The `mozilla_beta_tasks` does include nightly builds, but doesn't include L10n or any of the release process. It also includes debug builds. The `nigthly_*` tasks include nightly builds and the release process for them.
13:44:52 <aki> we probably want to make sure (via taskgraph-diff or the like?) that this change doesn't break something in the beta/release graphs
13:45:05 <aki> but oak should help test the nightly graph case
13:50:08 <tomprince> I don't think maple runs a nightly graph on-push.
13:50:28 <tomprince> It does run nightly builds, but that is from the `mozilla_beta_tasks` graph.
13:50:58 <aki> right
13:51:28 <aki> but it does run is_nightly tasks, which is probably where the issue comes from
13:51:34 <aki> combined with not parsing mozilla_beta_tasks
13:51:46 <mtabara> isn't that the same? as in a nightly graph trimmed to  just build + signed (with dep) but absent everything afterwards (beetmover, balrog, etc)
13:52:22 <aki> it's the same, but "nightly graph" may mean "full nightly release graph including shipping to the nightly channel", so tom's description is more accurate
13:53:28 <mtabara> ok, makes sense
13:55:11 <aki> however, it doesn't change things -- you still want to test on oak
14:03:01 <mtabara> if I get approval to land there :) 
14:03:11 <mtabara> otherwise, we'll have to set our own project branch I suppose
14:04:58 <aki> we can also switch maple or birch or something if other people aren't actively testing
14:05:37 <mtabara> I think changing maple is not a good idea, I've seen people testing there various things in the past month and we still have upcoming stuff
14:05:54 <mtabara> but I'd have no mercy for birch :) 
14:06:09 <aki> taskgraph/decision.py target_tasks_method i think
14:10:43 <tomprince> I wonder if the nightly graph would run on try? Probably.
14:11:05 <aki> i think so. bouncerscript no
14:11:12 <aki> not til try-staging phase 2
14:11:16 <tomprince> Although, bouncer doesn't currently work on try, since only the TB-dev workers have staging-only credentials.
14:11:17 <aki> unless we relax some rules
14:11:29 <aki> right, so testing there would be either useless or introduce hairier yaks
14:11:52 <tomprince> It wouldn't be too hard to create some new credentials, and switch bouncer-dev over to that.
14:12:27 <aki> calendar has you on pto :)
14:13:12 <tomprince> Yeah. I'm working ~1h a day or so. Doing reviews and stuff.
14:14:05 <aki> might be worth a shot. i'll leave it to m.tabara and l.isa whether they prefer getting try-staging bouncer or project branch bouncer working
14:15:13 <mtabara> mind if I paste these irc history in the bug or is it sec-sensitive and I should sum-it up differently? 
14:15:30 <aki> i'm good with it
14:15:40 <mtabara> just for context later on in the week, I like to "dump thoughts" for posterity.
14:17:54 <aki> we'd likely need to remove this line or use a dev scope + dev pool if we want to use try https://github.com/mozilla-releng/scriptworker/blob/master/scriptworker/constants.py#L228
Note to self: taskgraph-diff this before landing.
I'm piggy-backing on Lisa's great work[1]. More info in the PR.

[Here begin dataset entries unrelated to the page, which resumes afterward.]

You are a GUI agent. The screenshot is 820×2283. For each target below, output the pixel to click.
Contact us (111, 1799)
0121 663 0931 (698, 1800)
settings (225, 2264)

[1]: https://github.com/mozilla-releng/bouncerscript/pull/32
Attachment #8995484 - Attachment description: PR → [bouncerscript] automate nightly latest bouncer products
Attachment #8995484 - Flags: review?(jlorenzo)
In'tree patches on maple look like this:
* https://hg.mozilla.org/projects/maple/rev/48ea9d81ed77
* https://hg.mozilla.org/projects/maple/rev/53684ea92a91

Once this validates on staging releases good enough, I'll add them up for r?
For the moment, dropping this here for reference. Will update once it's fully ready and taskgraph-diff confirmed.
Attachment #8995484 - Flags: review?(jlorenzo) → review+
Attachment #9001261 - Flags: review?(jlorenzo) → review+
(In reply to Mihai Tabara [:mtabara]⌚️GMT from comment #18)
> In'tree patches on maple look like this:
> * https://hg.mozilla.org/projects/maple/rev/48ea9d81ed77
> * https://hg.mozilla.org/projects/maple/rev/53684ea92a91
> 
> Once this validates on staging releases good enough, I'll add them up for r?

+ https://hg.mozilla.org/projects/maple/rev/b1d7d3b9bff6
Attachment #9002758 - Flags: review?(jlorenzo)
Throwing this to review once again for I've added:
* mozilla-version as dep of bouncerscript
* bouncerscript version bump
Attachment #9001261 - Attachment is obsolete: true
Attachment #9002767 - Flags: review?(jlorenzo)
@jlorenzo:

While discussing with you today I realized we have a problem with deploying this. Right now - as the in-tree patches look like - bouncer locations job is among the first ones to run (since it has no dependency in the nightly graph). That means that for a short window (1-2h), assuming the job goes green (the one after we bumped the in-tree version), the bouncer entries will point to the new version but their corresponding values won't be in S3 yet. 

That means that for 1-2h, the official website at Mozilla will point to inexistent URLs, returning 404s. 

The official download page[1]points to
* `firefox-nightly-latest-l10n-ssl` (e.g. this[2]) for localized installations 
* `firefox-nightly-latest-ssl` for  en-US e.g. this[3]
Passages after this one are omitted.